Depending on whose numbers you use, there are between 3.5-million and 5-million households that are still on analogue, in other words watching free-to-air television. At a modest 2.5 people per household this means between 10-million and 15-million people will be cut off. In other words, there is a substantial “missing middle” — those who are not eligible for the subsidised boxes but still cannot afford the upgrade.

Having made little progress for years, the government recently toughened up, with Ramaphosa promising in his state of the nation speech that the analogue signal would be switched off at the end of this month.

The curious part is that the responsible minister, Khumbudzo Ntshavheni, and her department appeared to be doing little to prepare people for the fact that many will lose their access to this crucial medium. Nor does it appear that Ntshavheni has engaged with the industry about the cost implications, which may threaten the sustainability of some broadcasters.

Fortunately, earlier in the week a court delayed the switch-off for three months. This gives a second chance for preparation, though the court accepted the minister’s implausible promise that the set-top box rollout would be completed in time.

The SABC board — in a difficult position because it is criticising its shareholder representative, the minister — issued a diplomatic statement last week saying the plan to turn off the analogue signal this week “presents an unsustainable risk to the rights of millions of indigent households as well as the corporation’s turnaround strategy”.

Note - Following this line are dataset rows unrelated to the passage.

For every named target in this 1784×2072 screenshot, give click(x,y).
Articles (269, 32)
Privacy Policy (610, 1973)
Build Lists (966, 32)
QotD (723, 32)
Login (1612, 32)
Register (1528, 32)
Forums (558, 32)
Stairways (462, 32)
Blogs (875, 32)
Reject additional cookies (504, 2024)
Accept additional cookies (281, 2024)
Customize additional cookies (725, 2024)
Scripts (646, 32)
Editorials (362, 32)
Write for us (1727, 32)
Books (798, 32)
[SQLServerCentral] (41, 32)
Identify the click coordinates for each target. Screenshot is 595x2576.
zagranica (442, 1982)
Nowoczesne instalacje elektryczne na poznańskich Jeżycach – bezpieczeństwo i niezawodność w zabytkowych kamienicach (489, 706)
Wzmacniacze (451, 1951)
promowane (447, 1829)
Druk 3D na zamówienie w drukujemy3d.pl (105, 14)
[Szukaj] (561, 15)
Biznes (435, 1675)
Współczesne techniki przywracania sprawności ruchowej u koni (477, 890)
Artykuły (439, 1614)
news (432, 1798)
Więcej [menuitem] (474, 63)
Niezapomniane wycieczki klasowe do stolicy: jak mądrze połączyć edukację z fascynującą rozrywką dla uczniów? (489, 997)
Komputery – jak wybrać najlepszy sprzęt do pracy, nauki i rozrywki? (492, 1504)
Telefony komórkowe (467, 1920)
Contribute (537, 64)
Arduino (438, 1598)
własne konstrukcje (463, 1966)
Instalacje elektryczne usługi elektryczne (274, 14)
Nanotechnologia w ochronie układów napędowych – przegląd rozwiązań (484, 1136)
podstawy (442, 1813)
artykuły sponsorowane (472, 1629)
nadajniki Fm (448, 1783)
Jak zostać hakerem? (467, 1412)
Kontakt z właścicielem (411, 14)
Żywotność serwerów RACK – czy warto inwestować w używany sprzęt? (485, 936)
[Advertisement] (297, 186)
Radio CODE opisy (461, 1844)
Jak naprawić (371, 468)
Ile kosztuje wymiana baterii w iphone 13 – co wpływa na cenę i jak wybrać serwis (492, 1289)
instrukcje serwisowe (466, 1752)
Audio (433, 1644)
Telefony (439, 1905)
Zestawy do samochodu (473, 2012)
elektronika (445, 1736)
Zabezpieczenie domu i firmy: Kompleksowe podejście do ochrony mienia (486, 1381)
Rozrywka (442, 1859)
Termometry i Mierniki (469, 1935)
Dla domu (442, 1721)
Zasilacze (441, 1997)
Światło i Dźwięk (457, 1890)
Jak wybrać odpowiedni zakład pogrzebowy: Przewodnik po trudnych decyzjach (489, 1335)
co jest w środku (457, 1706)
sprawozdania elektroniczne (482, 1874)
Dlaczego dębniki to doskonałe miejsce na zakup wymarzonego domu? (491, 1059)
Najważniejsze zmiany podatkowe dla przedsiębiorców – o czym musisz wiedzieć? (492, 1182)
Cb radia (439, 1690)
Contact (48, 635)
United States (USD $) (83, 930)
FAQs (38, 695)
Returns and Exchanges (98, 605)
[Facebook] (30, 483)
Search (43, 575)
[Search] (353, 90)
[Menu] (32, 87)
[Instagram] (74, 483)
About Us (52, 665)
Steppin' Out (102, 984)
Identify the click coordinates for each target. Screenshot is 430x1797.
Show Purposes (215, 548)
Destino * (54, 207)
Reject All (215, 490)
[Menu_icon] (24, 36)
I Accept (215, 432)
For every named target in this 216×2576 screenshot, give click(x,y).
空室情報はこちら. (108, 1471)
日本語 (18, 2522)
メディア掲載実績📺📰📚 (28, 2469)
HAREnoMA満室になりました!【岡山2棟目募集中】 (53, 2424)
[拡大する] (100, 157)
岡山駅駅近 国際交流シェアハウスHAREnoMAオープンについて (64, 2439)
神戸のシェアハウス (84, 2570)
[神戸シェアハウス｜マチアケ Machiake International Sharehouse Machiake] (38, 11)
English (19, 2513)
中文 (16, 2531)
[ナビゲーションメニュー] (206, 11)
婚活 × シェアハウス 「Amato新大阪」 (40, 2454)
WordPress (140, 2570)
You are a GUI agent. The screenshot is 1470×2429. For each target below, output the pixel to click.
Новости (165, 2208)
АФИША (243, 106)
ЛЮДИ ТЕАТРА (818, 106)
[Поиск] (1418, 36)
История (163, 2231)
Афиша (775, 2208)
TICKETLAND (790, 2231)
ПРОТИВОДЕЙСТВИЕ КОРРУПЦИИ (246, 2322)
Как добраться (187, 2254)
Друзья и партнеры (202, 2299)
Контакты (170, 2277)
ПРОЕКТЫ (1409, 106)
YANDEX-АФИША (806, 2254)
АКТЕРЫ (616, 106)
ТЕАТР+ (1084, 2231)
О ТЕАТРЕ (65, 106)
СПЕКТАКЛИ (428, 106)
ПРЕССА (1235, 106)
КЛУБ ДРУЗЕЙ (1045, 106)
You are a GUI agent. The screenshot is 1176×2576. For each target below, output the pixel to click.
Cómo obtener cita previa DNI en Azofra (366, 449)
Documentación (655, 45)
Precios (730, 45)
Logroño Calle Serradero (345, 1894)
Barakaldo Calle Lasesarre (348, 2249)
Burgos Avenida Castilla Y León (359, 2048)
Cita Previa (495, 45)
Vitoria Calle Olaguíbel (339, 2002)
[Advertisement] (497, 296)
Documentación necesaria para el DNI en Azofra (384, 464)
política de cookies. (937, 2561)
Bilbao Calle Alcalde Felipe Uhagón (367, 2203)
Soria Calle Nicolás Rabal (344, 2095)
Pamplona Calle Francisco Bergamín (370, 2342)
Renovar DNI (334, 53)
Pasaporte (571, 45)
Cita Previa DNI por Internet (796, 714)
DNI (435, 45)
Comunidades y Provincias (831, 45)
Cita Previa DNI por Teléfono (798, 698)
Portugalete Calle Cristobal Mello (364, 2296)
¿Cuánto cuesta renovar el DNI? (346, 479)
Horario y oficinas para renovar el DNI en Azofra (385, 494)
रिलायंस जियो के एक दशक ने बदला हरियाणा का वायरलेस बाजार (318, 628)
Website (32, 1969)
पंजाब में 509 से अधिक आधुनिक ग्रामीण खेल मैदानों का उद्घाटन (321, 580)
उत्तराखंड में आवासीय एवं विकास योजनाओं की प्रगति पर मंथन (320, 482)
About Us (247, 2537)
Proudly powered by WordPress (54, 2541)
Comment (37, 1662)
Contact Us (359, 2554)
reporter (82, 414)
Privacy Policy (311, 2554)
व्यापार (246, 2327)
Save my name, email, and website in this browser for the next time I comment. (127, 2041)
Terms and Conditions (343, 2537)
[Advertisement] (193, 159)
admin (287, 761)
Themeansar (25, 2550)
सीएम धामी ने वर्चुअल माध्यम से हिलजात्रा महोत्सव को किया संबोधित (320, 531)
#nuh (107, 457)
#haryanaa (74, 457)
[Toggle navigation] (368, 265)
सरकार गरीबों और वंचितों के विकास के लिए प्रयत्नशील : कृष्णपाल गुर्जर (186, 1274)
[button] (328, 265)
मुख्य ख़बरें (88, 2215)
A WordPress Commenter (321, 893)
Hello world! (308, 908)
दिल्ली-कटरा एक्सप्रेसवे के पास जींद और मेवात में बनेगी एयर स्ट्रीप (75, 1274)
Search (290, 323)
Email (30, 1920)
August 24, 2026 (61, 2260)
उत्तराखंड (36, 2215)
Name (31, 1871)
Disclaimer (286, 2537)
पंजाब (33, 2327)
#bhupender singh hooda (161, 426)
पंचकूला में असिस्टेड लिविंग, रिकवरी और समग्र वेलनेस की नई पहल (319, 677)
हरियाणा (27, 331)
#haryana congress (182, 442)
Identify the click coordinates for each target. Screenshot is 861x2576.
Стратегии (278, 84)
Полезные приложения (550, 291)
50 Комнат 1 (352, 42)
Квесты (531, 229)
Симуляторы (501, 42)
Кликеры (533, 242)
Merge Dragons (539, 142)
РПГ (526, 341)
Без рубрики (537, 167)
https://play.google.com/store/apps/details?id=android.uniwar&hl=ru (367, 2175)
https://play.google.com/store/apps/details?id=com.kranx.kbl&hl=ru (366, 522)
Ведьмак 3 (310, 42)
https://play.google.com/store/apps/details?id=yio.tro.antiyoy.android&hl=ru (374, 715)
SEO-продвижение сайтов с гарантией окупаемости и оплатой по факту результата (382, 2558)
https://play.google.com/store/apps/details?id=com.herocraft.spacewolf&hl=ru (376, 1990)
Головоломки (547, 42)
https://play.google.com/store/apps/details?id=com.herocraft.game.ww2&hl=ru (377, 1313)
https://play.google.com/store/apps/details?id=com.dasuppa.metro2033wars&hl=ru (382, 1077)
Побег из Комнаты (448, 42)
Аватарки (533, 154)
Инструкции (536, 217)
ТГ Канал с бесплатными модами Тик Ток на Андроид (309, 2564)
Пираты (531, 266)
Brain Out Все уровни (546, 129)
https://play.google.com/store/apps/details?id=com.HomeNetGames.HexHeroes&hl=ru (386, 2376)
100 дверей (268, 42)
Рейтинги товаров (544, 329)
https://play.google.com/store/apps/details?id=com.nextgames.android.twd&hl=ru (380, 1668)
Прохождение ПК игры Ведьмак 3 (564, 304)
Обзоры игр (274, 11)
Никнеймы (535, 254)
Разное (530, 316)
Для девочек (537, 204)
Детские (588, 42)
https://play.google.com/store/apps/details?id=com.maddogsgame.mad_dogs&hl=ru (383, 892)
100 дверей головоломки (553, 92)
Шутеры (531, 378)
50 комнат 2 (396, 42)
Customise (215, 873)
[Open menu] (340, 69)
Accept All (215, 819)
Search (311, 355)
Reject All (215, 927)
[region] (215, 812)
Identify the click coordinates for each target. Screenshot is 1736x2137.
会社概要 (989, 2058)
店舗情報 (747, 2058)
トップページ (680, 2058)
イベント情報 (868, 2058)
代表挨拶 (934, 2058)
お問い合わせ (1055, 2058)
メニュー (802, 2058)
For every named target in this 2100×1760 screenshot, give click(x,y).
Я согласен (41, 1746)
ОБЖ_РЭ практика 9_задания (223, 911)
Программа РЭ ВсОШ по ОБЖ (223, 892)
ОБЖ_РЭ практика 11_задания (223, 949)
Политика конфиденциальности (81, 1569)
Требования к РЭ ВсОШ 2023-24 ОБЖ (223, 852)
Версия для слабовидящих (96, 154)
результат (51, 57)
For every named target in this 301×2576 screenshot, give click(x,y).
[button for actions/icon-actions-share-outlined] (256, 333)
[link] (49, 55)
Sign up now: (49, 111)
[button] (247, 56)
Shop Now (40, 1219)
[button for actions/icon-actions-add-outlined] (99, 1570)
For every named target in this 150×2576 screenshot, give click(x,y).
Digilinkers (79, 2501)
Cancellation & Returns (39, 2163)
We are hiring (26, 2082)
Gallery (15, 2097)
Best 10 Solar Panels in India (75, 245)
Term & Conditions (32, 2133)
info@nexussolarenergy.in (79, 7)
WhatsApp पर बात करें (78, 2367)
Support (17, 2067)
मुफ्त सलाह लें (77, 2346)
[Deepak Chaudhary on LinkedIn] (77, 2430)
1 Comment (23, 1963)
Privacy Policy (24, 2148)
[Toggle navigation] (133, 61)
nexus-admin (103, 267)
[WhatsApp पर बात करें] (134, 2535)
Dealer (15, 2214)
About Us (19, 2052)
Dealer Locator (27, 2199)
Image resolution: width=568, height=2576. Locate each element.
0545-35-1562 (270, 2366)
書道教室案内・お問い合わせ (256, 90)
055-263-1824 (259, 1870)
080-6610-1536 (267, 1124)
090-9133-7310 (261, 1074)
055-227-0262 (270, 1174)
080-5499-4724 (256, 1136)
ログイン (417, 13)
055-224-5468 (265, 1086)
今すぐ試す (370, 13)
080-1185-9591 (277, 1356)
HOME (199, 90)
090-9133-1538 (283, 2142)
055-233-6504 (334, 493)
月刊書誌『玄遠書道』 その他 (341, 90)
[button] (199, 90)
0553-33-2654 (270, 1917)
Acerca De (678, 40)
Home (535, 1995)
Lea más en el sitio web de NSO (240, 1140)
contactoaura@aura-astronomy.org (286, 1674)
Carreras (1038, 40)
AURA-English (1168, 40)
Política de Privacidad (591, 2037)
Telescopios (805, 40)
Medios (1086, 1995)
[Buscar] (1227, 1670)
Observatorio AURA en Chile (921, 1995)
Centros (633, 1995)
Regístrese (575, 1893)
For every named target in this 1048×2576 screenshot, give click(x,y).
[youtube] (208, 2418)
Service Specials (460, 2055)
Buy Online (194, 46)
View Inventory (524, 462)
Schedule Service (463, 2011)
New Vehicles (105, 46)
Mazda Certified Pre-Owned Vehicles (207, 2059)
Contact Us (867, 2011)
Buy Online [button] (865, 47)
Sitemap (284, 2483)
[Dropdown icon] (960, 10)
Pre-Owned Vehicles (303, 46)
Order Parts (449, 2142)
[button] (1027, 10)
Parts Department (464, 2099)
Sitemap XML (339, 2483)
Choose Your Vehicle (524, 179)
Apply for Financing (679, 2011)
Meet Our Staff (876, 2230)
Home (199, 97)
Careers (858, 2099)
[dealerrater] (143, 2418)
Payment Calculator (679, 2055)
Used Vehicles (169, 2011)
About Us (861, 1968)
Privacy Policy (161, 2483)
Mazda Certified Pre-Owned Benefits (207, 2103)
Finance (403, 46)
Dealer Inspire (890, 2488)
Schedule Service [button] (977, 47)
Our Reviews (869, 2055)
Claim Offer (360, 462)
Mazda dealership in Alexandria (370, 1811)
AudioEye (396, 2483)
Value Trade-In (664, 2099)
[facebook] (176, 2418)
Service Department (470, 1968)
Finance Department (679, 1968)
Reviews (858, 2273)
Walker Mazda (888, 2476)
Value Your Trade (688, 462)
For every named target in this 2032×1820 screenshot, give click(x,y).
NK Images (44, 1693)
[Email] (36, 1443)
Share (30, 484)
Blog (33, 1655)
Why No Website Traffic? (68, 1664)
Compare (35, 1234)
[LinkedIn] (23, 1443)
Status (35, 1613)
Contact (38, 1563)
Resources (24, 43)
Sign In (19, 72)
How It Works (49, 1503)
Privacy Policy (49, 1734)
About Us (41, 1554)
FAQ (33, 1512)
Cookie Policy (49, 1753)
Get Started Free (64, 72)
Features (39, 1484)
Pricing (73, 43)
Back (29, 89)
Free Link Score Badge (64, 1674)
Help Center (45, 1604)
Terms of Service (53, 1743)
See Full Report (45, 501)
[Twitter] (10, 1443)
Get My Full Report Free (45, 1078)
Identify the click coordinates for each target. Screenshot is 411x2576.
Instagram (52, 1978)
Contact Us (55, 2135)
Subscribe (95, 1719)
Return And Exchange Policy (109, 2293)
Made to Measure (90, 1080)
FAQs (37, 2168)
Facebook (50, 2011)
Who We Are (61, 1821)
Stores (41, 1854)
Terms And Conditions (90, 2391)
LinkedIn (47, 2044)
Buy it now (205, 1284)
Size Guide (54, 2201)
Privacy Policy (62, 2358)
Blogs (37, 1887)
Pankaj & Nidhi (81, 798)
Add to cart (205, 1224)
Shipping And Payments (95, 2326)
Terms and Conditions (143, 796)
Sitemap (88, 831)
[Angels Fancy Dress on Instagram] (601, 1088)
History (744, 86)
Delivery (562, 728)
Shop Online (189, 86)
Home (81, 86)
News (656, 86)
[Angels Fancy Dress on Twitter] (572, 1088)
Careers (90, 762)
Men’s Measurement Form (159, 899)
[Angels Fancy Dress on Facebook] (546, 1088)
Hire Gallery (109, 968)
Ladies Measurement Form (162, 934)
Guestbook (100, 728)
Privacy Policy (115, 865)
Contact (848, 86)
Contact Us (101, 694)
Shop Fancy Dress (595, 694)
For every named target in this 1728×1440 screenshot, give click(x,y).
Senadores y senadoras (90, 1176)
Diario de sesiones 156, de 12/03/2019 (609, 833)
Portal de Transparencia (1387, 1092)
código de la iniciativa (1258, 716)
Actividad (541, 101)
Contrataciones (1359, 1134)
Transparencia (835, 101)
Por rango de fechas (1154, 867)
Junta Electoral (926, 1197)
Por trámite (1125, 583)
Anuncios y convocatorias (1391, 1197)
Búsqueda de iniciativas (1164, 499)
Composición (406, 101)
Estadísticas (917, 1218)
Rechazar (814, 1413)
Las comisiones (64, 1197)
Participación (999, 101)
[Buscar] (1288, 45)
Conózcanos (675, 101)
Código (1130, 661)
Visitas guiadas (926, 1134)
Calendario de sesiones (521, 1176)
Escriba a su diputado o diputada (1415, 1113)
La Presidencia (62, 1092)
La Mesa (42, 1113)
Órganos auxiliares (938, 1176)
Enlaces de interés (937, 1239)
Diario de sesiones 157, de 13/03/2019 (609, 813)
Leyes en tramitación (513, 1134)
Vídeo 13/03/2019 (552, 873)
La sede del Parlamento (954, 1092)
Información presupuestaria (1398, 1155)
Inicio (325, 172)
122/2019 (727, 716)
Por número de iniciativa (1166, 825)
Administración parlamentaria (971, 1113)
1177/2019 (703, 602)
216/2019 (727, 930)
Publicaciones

This brought a furious, threatening response from the minister. She accused the SABC of making false claims and threatened to withhold financial aid to the corporation and withdraw her support for its last set of financial measures.

It was a tantrum, an attempt to bully the SABC, and it lacked the dignity of a cabinet member. Worse, the minister showed a lack of understanding and appreciation of the SABC board’s independence, including its right to differ from her. She represents a state and political interest in delivering on the promise of a digital switch-over; the SABC board has to look after the public broadcaster’s financial position, its sustainability and its obligations to its audience, all of which are seriously affected by the switchover.

Fortunately, the SABC board stood its ground and did not back off. Hopefully, the minister will put her mind to managing a smooth process, working with the other players rather than going to war with them.

• Harber is executive director of the Campaign for Free Expression and Caxton professor of journalism at Wits University.